The second change comes into force in April. It requires all sellers to pool the fixtures prior to sale, otherwise the buyer will be unable to claim allowances on those fixtures included within the building. Depending on the building, these fixtures will range from 10 per cent to 30 per cent of the property value, so there can be a considerable amount of money at stake.

The end of the transitional period could see ill-advised purchasers lose the ability to claim capital allowances on existing fixtures within the fabric of the building if they do not ensure that the seller has pooled the items in advance of the sale.

If the seller has not claimed allowances and declines to do so, there is no right of tribunal to settle the dispute. Failure to address this issue at the time of the property transaction may cause thousands of pounds worth of relief being lost. It could affect future negotiations on the disposal of the property, too. If there are no allowances available for the future purchaser, they could drive a harder bargain over the price that they are willing to pay for the property.
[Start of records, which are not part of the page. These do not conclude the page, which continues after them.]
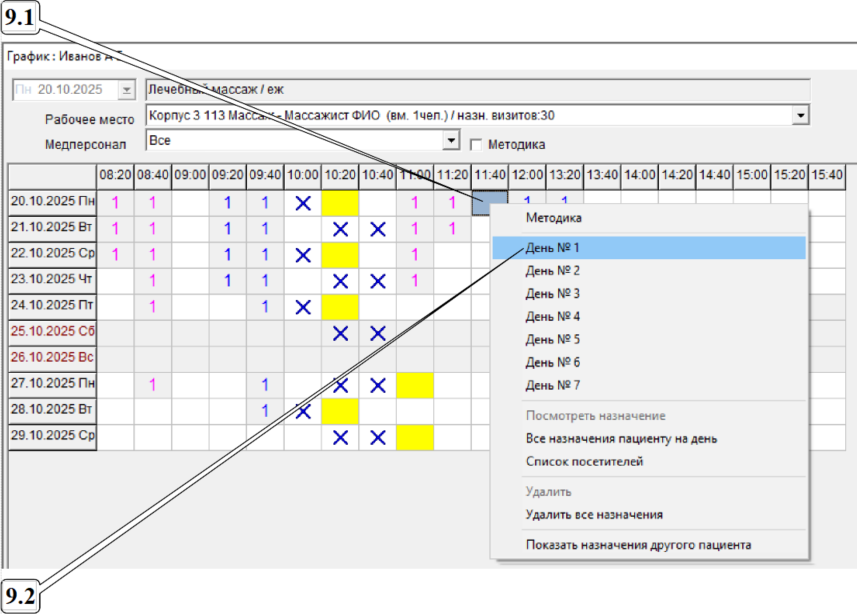
Task: Click Показать назначения другого пациента
Action: [638, 545]
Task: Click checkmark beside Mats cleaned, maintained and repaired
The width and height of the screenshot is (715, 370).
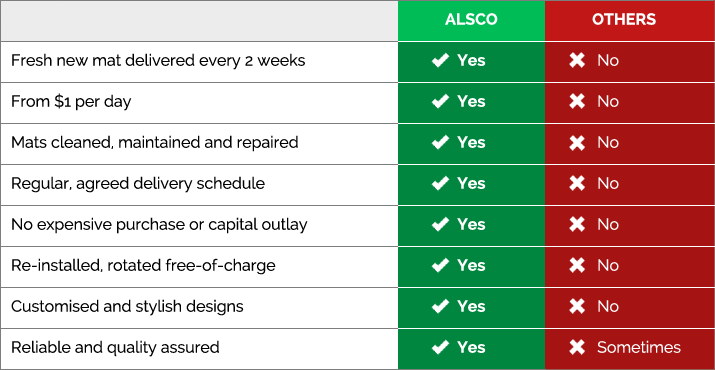Action: pyautogui.click(x=440, y=142)
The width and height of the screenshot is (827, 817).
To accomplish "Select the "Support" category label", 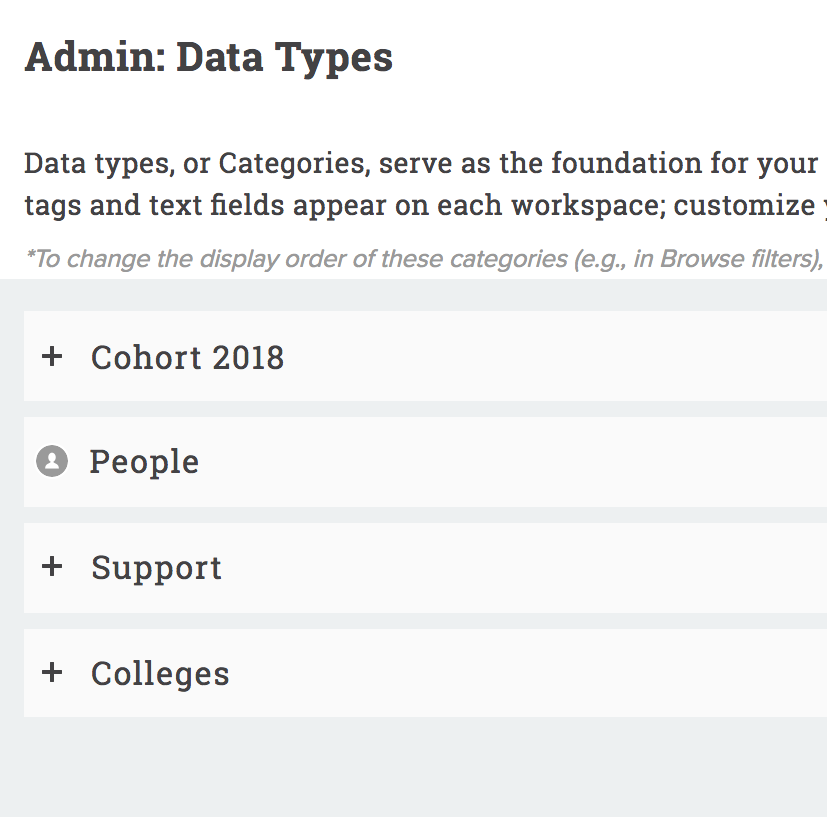I will 156,568.

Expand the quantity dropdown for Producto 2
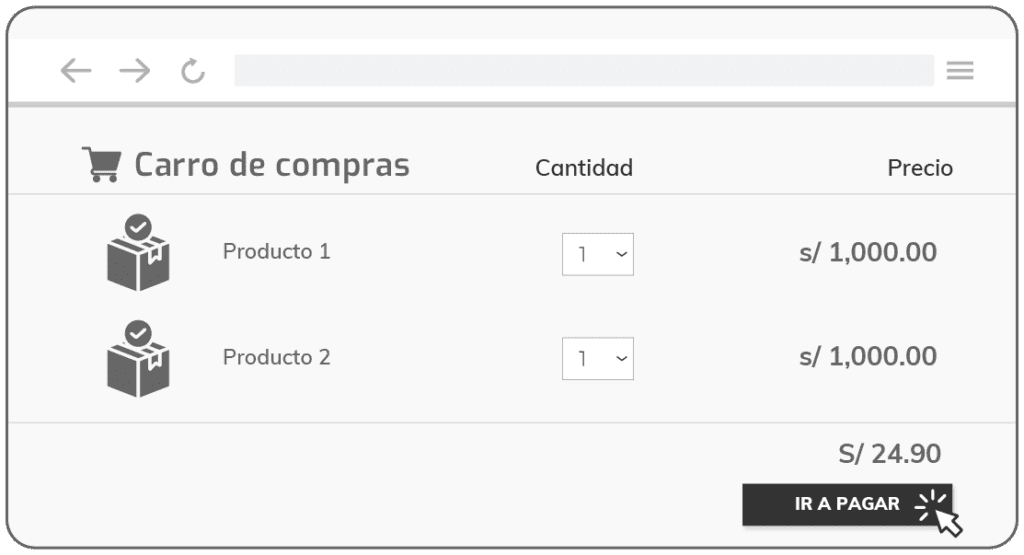coord(598,359)
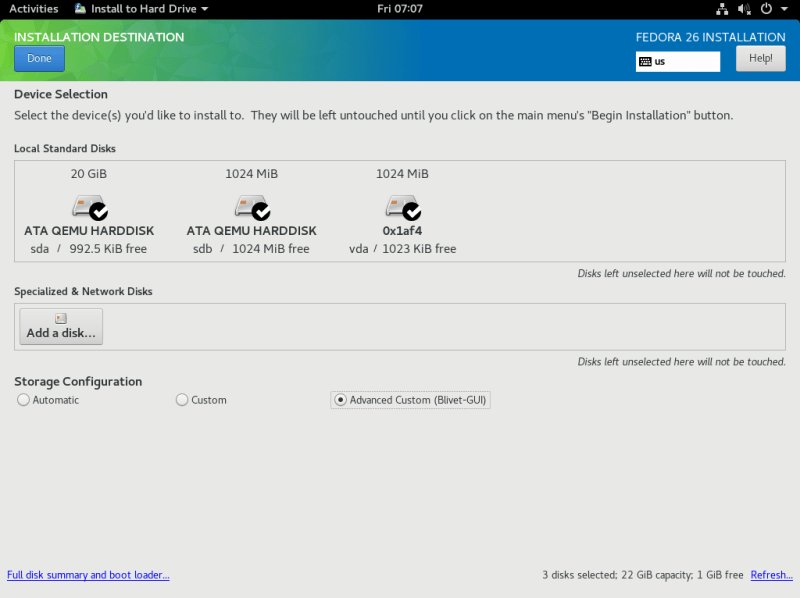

These changes only deal with fixtures bought by the previous owner since April 2012. There can be disparity between what the seller can claim and what the buyer can. In some cases, there will be integral features that the seller was never able to claim but the purchaser can. Again, the amounts involved are often significant, so it is worth ensuring that complete capital allowance history is established as part of pre-contract enquiries.

To summarise, despite the significant values that can be involved, business owners and investors still overlook this valuable relief. A capital allowance review is a worthwhile exercise and will invariably unlock substantial tax relief. Typically, the cost of the review will be less than the tax saved in year one, with further tax savings being achieved in subsequent years.